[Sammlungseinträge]
++++++++++
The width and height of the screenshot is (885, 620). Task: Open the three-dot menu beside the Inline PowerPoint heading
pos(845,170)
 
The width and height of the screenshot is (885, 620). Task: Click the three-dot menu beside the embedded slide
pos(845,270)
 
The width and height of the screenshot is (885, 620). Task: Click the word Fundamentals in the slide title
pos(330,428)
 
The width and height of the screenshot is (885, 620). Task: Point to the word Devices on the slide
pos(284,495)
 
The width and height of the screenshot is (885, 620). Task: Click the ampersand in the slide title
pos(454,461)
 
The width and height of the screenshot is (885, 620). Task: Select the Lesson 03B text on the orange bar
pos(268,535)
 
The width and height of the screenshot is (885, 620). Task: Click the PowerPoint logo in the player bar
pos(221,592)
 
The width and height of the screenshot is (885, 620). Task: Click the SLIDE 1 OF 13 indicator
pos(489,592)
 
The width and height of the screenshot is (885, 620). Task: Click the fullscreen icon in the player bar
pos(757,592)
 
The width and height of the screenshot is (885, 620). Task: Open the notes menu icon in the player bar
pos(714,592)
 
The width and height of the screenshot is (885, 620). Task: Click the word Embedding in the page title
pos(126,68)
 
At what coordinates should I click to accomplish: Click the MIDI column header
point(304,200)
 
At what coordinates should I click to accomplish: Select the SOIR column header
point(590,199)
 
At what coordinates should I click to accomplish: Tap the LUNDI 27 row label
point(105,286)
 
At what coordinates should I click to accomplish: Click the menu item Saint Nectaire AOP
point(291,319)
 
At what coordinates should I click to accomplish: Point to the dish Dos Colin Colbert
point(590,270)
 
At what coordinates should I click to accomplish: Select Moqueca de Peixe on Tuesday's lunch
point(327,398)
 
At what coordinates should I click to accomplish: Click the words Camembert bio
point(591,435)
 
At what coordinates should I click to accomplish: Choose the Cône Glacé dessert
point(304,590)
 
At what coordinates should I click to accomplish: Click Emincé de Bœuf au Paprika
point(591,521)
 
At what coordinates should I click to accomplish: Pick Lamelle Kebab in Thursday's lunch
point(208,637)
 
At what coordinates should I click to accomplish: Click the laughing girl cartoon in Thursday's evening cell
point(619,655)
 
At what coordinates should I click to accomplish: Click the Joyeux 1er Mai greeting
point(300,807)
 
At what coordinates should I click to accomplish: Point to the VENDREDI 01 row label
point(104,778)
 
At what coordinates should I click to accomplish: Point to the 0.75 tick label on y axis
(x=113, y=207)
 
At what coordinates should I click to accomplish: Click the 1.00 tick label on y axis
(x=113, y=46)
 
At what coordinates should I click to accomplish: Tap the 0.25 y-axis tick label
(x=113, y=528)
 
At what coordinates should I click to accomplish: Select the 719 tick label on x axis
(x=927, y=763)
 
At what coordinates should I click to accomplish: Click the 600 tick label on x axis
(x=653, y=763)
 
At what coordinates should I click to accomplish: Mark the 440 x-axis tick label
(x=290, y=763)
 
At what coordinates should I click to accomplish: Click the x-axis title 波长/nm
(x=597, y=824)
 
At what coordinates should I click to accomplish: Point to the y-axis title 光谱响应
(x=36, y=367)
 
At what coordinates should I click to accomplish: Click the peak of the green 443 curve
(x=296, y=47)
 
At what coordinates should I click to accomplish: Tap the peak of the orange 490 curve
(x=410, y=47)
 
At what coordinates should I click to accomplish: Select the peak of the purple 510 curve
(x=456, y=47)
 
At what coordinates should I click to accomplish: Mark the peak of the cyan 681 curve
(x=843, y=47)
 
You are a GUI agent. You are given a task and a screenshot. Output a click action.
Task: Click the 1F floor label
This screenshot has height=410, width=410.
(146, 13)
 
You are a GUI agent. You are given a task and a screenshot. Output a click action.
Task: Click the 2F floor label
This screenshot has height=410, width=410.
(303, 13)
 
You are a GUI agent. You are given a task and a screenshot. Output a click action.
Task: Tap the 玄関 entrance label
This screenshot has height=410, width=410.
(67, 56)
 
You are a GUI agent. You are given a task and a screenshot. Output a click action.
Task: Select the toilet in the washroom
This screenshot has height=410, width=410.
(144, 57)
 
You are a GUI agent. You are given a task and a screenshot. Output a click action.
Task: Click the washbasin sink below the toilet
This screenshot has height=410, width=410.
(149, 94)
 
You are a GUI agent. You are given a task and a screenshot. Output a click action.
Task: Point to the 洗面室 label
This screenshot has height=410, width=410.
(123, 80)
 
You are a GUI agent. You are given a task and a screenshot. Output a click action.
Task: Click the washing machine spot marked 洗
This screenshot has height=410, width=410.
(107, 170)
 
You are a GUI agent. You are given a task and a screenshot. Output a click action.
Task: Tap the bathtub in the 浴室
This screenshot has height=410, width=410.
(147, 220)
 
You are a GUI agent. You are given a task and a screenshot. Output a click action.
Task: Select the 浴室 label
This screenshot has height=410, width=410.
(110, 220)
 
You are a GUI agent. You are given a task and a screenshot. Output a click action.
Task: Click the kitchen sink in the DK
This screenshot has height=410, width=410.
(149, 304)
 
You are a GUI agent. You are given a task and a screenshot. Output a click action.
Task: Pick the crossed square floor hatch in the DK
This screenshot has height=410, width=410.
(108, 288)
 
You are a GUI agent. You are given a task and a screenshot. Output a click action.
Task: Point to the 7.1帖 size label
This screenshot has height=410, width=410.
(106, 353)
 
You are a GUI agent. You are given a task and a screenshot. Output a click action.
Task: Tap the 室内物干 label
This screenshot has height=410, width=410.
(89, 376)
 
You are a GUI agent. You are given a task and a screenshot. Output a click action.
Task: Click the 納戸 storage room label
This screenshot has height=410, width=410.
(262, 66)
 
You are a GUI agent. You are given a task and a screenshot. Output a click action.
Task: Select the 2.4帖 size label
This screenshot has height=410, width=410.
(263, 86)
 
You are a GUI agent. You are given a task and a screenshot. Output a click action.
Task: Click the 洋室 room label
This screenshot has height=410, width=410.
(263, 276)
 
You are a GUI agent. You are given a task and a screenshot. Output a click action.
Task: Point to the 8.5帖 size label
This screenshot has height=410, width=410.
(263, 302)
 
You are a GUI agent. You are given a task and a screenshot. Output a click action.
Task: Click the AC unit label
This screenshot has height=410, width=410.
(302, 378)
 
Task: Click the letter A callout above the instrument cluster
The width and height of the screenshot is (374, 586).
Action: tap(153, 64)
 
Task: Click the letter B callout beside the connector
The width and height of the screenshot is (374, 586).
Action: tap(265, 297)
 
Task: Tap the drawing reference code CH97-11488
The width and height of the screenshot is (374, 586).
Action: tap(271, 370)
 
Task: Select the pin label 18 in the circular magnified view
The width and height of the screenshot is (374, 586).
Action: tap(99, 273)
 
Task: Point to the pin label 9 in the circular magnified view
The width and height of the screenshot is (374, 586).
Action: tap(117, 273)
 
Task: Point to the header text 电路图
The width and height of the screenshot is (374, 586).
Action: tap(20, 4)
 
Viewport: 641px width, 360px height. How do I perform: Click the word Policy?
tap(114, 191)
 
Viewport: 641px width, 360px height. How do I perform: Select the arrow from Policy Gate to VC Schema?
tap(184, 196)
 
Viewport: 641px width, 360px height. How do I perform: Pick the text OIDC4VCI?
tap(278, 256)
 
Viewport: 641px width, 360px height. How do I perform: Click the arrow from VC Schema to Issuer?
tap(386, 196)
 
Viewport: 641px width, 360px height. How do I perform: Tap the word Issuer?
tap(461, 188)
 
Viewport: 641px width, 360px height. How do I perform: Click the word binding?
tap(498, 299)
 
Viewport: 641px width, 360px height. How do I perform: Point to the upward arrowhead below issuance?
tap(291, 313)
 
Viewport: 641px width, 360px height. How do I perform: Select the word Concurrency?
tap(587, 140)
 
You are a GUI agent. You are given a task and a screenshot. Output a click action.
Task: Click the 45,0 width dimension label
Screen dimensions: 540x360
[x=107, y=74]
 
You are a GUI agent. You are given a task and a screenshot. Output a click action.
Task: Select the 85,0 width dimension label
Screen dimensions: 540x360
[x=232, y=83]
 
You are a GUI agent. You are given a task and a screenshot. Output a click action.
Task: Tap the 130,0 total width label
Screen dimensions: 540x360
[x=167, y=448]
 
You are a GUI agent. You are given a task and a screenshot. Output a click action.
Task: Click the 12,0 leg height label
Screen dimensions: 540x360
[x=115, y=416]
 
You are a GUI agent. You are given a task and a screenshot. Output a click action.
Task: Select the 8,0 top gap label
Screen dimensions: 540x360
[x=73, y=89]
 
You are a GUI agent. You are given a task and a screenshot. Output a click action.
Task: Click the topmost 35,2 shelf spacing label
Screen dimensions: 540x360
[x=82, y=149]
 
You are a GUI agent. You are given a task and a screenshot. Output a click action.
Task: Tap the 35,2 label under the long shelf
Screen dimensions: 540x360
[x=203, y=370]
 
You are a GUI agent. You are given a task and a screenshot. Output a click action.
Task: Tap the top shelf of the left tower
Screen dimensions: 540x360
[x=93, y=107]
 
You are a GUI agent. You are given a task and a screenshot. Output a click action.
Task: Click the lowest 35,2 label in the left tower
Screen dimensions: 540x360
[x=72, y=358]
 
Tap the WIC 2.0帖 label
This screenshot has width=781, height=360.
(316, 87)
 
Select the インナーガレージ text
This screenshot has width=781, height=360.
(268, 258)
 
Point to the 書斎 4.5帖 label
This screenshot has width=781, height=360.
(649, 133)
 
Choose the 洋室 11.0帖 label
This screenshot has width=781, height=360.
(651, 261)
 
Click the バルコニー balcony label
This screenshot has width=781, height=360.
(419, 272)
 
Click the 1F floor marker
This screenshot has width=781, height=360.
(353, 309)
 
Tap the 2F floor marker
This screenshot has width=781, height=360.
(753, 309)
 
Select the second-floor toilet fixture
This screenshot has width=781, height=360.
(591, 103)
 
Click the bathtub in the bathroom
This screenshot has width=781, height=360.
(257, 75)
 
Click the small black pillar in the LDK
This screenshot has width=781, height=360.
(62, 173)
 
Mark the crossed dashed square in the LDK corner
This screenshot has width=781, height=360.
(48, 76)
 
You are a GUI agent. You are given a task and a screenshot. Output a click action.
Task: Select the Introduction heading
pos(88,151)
++++++++++
ANFORDERUNG: Sammeln Sie aus den obigen Daten jede Zeile, die die Zeichenfolge „left“ enthält, und geben Sie diese Zeilen unverändert wieder.

ANTWORT FOLGT:
Task: Tap the top shelf of the left tower
Task: Click the lowest 35,2 label in the left tower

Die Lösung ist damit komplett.